## Verilen metin
DÜKKÂN MEKTUPLARI-12 / Ahmet Doğan İlbey


Dostların Hasretiyle…

Türklüğü Türklerden daha iyi idrak eden, “Nerelesin?” diye sorulduğunda “Anadolu’nun Somali kasabasındanım” diyen ve simsiyah çehresinden nur saçan güzel dost, şirin dost milletin numunesi Somalili Mahmud İstanbul’dan şehri- Maraş’a geldi, Fikir Dükkânı’mız gülzar oldu. Sonra da memleketi Somali’ye doğru yola çıktı.

Bir zamanlar ateşli bir Dükkân müdavimi olan Oflu Süleyman nam Süleyman Kılıçbay’ın selâmını getirdi ve onun bu fakir için şöyle dediğini söyledi: “On üç yıldır bu milletliydi, şimdi Türk milletinden oldu...” 

Canı sağ olsun. Onun zarfları, nükteleri, aleyhleri gönlüme şifadır…

Kaç cumadır içimde bir hüzün var; dost hüzündür bu… Dükkânın iki değişmez temeli olan İsmail Göktürk ve Tayfun Göktürk dostlarıma, maddî gurbette olan Ali Hocam’ın biz şâkirtlerini ne zaman sevindireceğini ne zaman sıla-ı rahim edeceğini sorduğumda, bildikleri hâlde cevap vermiyorlar. Hüznüm bundandır.

## Yapılacak işler
**1.** Verilen metne göre Dükkânın iki değişmez temeli kimlerdir?
**2.** Listede "Task: Select the 报告日期 column header" içeren satırla açılıp "Action: point(1073,193)" içeren satırla kapanan bölümü, iki uç dahil, numaralı bir liste olarak ifade et; boş satırları alma.

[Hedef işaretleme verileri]

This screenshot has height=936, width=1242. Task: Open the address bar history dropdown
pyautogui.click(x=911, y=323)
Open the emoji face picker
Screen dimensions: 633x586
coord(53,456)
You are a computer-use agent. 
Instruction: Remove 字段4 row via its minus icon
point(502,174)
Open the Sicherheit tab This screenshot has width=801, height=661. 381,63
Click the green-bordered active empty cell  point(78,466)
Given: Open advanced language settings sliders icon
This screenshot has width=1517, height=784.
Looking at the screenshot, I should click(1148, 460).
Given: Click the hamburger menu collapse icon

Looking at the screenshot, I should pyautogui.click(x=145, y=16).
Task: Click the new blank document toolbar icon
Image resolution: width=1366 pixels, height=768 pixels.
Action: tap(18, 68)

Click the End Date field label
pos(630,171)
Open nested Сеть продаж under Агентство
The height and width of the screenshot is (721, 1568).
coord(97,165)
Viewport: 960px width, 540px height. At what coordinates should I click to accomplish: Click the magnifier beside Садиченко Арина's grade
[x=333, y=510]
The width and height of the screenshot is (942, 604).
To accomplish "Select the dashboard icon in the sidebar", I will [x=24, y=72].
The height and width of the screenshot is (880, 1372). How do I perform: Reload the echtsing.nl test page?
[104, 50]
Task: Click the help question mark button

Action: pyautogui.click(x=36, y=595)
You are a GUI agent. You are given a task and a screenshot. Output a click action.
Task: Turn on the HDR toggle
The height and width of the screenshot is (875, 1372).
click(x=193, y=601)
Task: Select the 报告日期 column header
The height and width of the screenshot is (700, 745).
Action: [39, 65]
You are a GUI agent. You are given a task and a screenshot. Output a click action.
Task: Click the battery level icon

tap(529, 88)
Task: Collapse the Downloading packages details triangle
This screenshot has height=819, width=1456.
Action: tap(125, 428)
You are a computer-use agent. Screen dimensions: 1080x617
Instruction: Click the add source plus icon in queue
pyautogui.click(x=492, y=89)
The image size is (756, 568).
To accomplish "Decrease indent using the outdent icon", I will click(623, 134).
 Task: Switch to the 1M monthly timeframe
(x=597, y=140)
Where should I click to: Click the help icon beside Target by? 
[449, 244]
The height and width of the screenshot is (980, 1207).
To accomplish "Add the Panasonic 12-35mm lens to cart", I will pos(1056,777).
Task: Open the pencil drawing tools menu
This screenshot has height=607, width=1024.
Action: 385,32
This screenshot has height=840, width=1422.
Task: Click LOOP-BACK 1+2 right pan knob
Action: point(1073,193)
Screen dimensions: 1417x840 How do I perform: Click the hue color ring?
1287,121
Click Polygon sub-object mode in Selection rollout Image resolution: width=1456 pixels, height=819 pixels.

## Eksiksiz cevaplar
**1.** İsmail Göktürk ve Tayfun Göktürk.

**2.**
1. Task: Select the 报告日期 column header
2. The height and width of the screenshot is (700, 745).
3. Action: [39, 65]
4. You are a GUI agent. You are given a task and a screenshot. Output a click action.
5. Task: Click the battery level icon
6. tap(529, 88)
7. Task: Collapse the Downloading packages details triangle
8. This screenshot has height=819, width=1456.
9. Action: tap(125, 428)
10. You are a computer-use agent. Screen dimensions: 1080x617
11. Instruction: Click the add source plus icon in queue
12. pyautogui.click(x=492, y=89)
13. The image size is (756, 568).
14. To accomplish "Decrease indent using the outdent icon", I will click(623, 134).
15.  Task: Switch to the 1M monthly timeframe
16. (x=597, y=140)
17. Where should I click to: Click the help icon beside Target by? 
18. [449, 244]
19. The height and width of the screenshot is (980, 1207).
20. To accomplish "Add the Panasonic 12-35mm lens to cart", I will pos(1056,777).
21. Task: Open the pencil drawing tools menu
22. This screenshot has height=607, width=1024.
23. Action: 385,32
24. This screenshot has height=840, width=1422.
25. Task: Click LOOP-BACK 1+2 right pan knob
26. Action: point(1073,193)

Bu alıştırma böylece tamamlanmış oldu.